Comme l'a relevé Monsieur Hochreutener, cette proposition a déjà été rejetée par le Conseil des Etats. Effectivement, le monopole des avocats prévaut actuellement devant le Tribunal fédéral en matière civile et en matière pénale. Et nous voulons, la majorité de la commission avec le Conseil fédéral, étendre ce monopole aux affaires de droit public. Monsieur Hochreutener argumente en se fondant sur les compétences de fond de spécialistes, en particulier en matière fiscale. Il ne faut tout de même pas oublier qu'être avocat implique effectivement une formation, et qu'en matière de droit public également, les connaissances des règles de procédure sont particulièrement importantes.

La solution du Conseil fédéral et de la majorité de la commission n'est pas une proposition chicanière. Elle a un sens. Le monopole des avocats, également en droit public, ne découle pas d'une fantaisie et n'est pas davantage lié à une surcharge ou non du Tribunal fédéral. Si l'on suit Monsieur Hochreutener - comme l'a relevé d'ailleurs Monsieur Vischer dans sa question à Monsieur Triponez -, il faudrait supprimer le monopole des avocats dans tous les domaines, et pas seulement en droit public, c'est-à-dire également en droit civil et pénal.
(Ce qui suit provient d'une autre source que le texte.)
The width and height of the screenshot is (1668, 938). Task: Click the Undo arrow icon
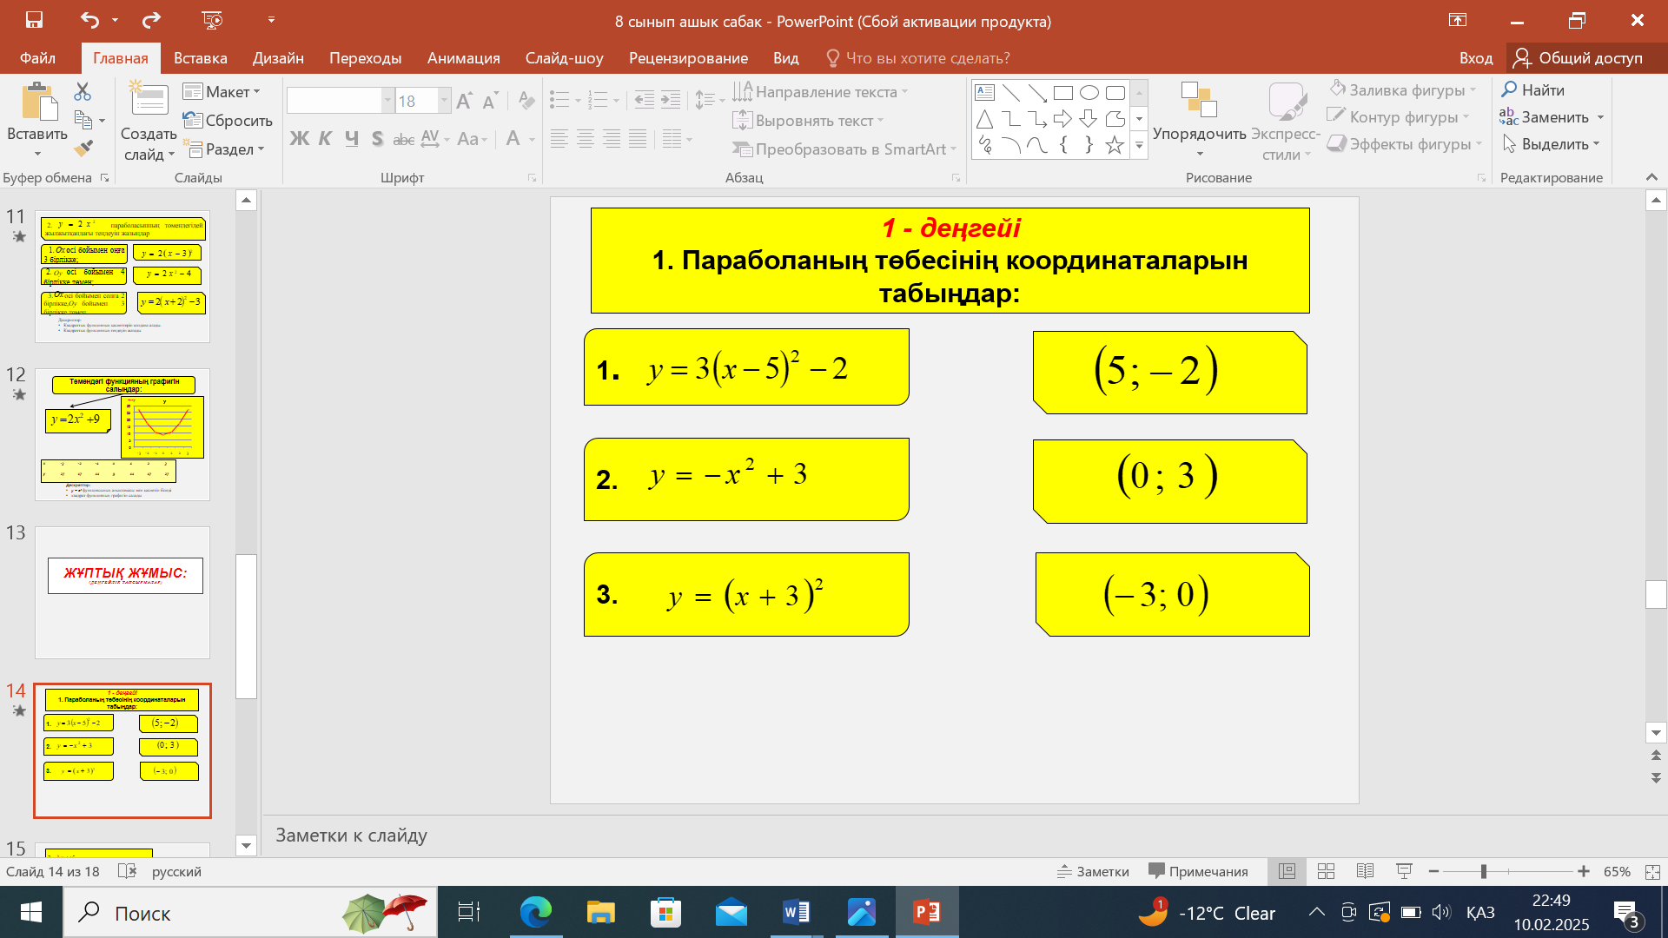pyautogui.click(x=89, y=20)
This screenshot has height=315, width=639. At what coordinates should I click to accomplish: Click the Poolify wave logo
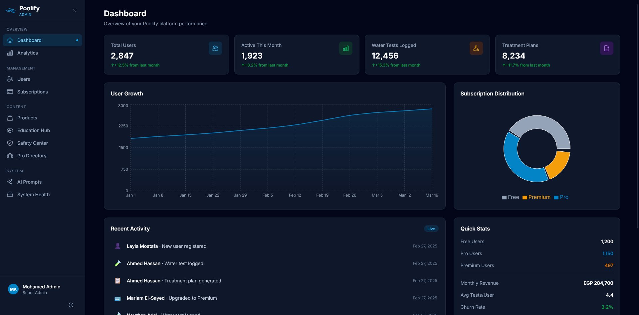click(x=10, y=10)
Lorsqu'un nom d'avocat représente une partie, par exemple en droit du bail devant une juridiction cantonale, il ne peut pas la représenter devant le Tribunal fédéral. Il faudrait donc supprimer tout monopole. Mais pourquoi est-ce qu'on instaure un monopole des avocats? Je vous demande de vous rappeler les débats que nous avons tenus lors de l'adoption de la loi fédérale sur les avocats. Nous avons, dans le cadre de cette loi, précisément refusé que des avocats qui travaillent dans des fiduciaires ou au sein d'associations puissent s'inscrire au registre des avocats. Pourquoi? Car leur indépendance n'était pas garantie. Indépendance signifie en effet autonomie économique et liberté d'action par rapport au client. L'indépendance protège le justiciable contre les conflits d'intérêts et l'avocat travaille sous sa seule responsabilité, et non sous la responsabilité hiérarchique d'un tiers. C'est la même problématique aujourd'hui. Le maître mot de l'extension du monopole des avocats en droit public, c'est l'indépendance.
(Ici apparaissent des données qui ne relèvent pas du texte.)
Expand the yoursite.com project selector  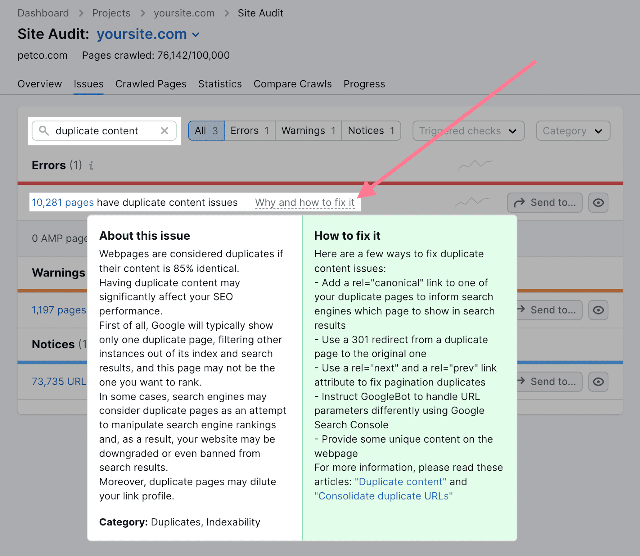196,34
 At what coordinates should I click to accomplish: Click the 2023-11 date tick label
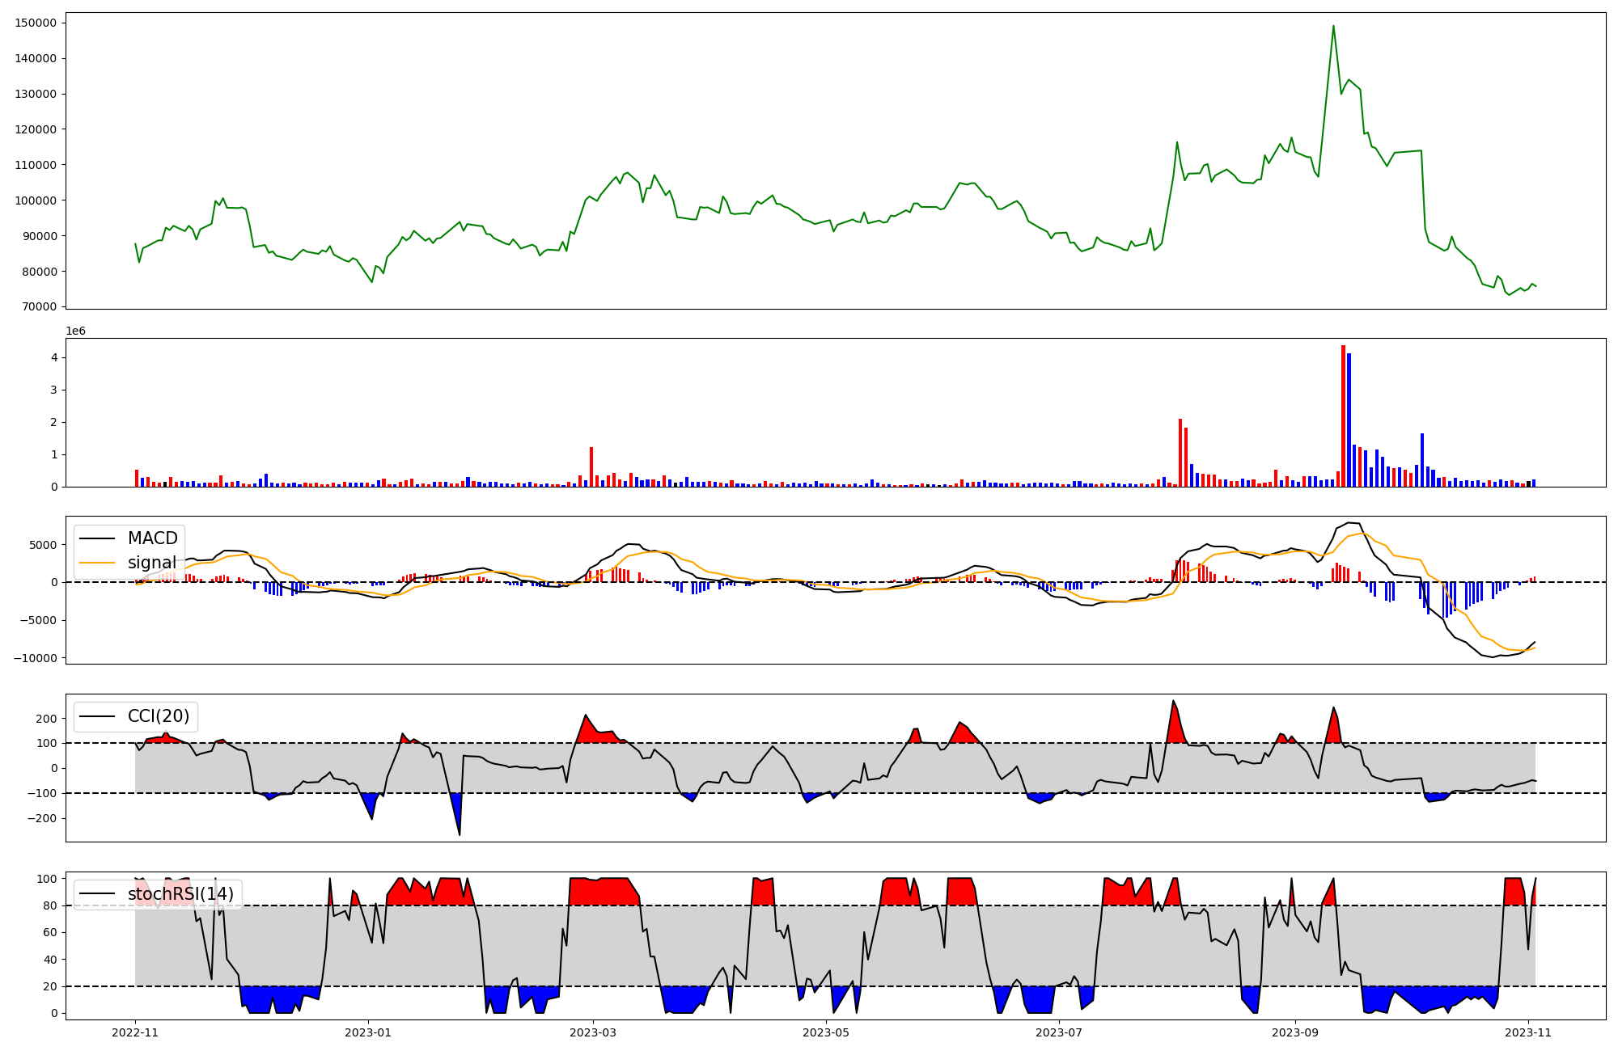(x=1527, y=1032)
Et même si vous n'avez pas confiance dans les compétences d'un avocat inscrit au registre des avocats en matière fiscale, il faut relever que n'importe quelle citoyenne ou n'importe quel citoyen peut signer soi-même un recours au Tribunal fédéral. Un spécialiste en matière fiscale peut rédiger le recours et le faire signer à son client. Il n'y a donc pas de tracasseries administratives.

La réforme de l'organisation judiciaire fédérale, telle que proposée par le Conseil fédéral, est avant tout destinée à protéger les consommatrices et les consommateurs, et comme je l'ai dit, il est faux de dire que les règles de procédure ont une importance mineure. Le pire, pour le Tribunal fédéral, est de devoir motiver l'irrecevabilité d'un recours pour vice de forme, car c'est précisément ce type d'exercice qui lui fait perdre du temps et qui contribue à sa surcharge.